The Continental Divide: Anti-TNF Use in Pediatric IBD Is Different in North America Compared to Other Parts of the World

1Division of Gastroenterology, Hepatology & Nutrition, The Hospital for Sick Children, Department of Paediatrics, University of Toronto, Toronto, Canada
2Division of Digestive Diseases, Hepatology, and Nutrition, Connecticut Children’s Medical Center, Hartford, CT, USA
3University of Connecticut School of Medicine, Farmington, CT, USA
4Université Sorbonne Paris Cité, Université Paris Descartes, and Assistance Publique-Hôpitaux de Paris, Hôpital Necker-Enfants malades, Service de Gastroentérologie Pédiatrique, Paris, France
5Department of Pediatric Gastroenterology, The Erasmus MC Sophia Children’s Hospital, Rotterdam, Netherlands
6The Juliet Keidan Institute of Pediatric Gastroenterology and Nutrition, Shaare Zedek Medical Center, The Hebrew University of Jerusalem, Jerusalem, Israel
7Sick Kids Inflammatory Bowel Disease Centre, The Hospital for Sick Children, Toronto, Canada

Correspondence should be addressed to Peter C. Church; ac.sdikkcis@hcruhc.retep

Received 23 December 2017; Revised 28 April 2018; Accepted 8 May 2018; Published 12 June 2018

Academic Editor: Salvatore Oliva

Copyright © 2018 Peter C. Church et al. This is an open access article distributed under the Creative Commons Attribution License, which permits unrestricted use, distribution, and reproduction in any medium, provided the original work is properly cited.

Abstract

Background and Aims. Use of anti-TNF therapies varies internationally. As an initiative of the international Pediatric IBD Network (PIBDNet), we compared global pediatric IBD anti-TNF practice patterns. Methods. Physicians were surveyed about anti-TNF use in Crohn’s disease (CD) and ulcerative colitis (UC). Chi-squared, independent samples Mann–Whitney U, or related samples Wilcoxon signed rank tests were used to compare groups. Results. 344 physicians treating pediatric IBD responded from 43 countries (54% North America, 29% Europe, 6% Oceania, 6% Asia, 3% Africa, and 2% South America). Respondents treated a median 40 IBD patients. CD was more commonly treated with anti-TNF than UC (40% vs. 10%, p<0.001). North Americans more often used anti-TNF (median 50% vs. 30%, p<0.001) and before immunomodulator (80% vs. 35% CD, p<0.001; 76% vs. 43% steroid-dependent UC, p<0.001). Anti-TNF monotherapy was more common in North America. Anti-TNF in combination with methotrexate, instead of thiopurine, characterized North American practices. North Americans more often continued immunomodulator indefinitely and less often adhered to standard infliximab induction dosing. Access limitations were more common outside North America and Europe for both CD (67% vs. 31%, p<0.001) and UC (62% vs. 33%, p<0.001). Conclusions. Anti-TNF use in North America varies significantly from elsewhere.

— Dataset records —
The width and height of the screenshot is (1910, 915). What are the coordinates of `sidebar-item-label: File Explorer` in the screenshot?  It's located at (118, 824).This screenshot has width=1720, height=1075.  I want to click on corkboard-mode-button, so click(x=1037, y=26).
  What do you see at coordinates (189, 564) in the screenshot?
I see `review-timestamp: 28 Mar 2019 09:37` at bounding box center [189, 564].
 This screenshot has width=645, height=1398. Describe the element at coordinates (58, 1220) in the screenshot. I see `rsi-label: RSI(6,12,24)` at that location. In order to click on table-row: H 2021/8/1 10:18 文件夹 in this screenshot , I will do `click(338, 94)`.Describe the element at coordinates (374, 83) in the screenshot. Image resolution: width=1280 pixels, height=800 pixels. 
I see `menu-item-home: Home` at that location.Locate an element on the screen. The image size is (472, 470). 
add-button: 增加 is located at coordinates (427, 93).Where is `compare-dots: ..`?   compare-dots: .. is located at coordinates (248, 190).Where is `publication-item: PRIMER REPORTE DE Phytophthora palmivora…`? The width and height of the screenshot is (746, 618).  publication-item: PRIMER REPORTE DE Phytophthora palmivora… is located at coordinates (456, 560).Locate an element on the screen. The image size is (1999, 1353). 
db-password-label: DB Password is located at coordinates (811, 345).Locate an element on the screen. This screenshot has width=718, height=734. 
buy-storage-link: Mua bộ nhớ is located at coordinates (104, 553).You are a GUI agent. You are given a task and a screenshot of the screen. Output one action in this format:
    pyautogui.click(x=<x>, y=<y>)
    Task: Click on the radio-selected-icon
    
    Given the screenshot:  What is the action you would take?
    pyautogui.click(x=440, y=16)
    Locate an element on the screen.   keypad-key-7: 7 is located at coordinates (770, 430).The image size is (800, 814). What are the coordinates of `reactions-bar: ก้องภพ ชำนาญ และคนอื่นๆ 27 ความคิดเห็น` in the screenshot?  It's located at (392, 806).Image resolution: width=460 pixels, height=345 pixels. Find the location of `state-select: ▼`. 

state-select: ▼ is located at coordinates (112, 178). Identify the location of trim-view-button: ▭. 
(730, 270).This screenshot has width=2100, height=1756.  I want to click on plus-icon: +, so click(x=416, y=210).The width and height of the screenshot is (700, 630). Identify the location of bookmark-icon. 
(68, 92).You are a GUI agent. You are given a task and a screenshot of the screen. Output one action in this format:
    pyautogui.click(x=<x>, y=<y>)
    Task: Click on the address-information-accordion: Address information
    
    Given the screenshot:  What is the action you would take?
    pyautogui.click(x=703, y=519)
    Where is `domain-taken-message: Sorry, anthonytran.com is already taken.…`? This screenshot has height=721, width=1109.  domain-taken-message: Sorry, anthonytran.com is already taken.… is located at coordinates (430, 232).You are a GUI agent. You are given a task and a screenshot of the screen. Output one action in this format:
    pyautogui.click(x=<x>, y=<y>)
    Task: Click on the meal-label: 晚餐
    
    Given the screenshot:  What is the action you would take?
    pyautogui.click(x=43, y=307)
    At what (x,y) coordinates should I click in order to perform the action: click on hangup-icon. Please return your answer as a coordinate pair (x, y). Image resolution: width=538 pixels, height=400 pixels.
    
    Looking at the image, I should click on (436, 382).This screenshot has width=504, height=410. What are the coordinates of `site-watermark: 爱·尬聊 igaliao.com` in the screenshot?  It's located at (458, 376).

— HOW TO COMPLETE THIS TASK —
Quote the stretch of the anti-TNF article from "Correspondence should be" through "is properly cited.".

— COMPLETED TASK —
Correspondence should be addressed to Peter C. Church; ac.sdikkcis@hcruhc.retep

Received 23 December 2017; Revised 28 April 2018; Accepted 8 May 2018; Published 12 June 2018

Academic Editor: Salvatore Oliva

Copyright © 2018 Peter C. Church et al. This is an open access article distributed under the Creative Commons Attribution License, which permits unrestricted use, distribution, and reproduction in any medium, provided the original work is properly cited.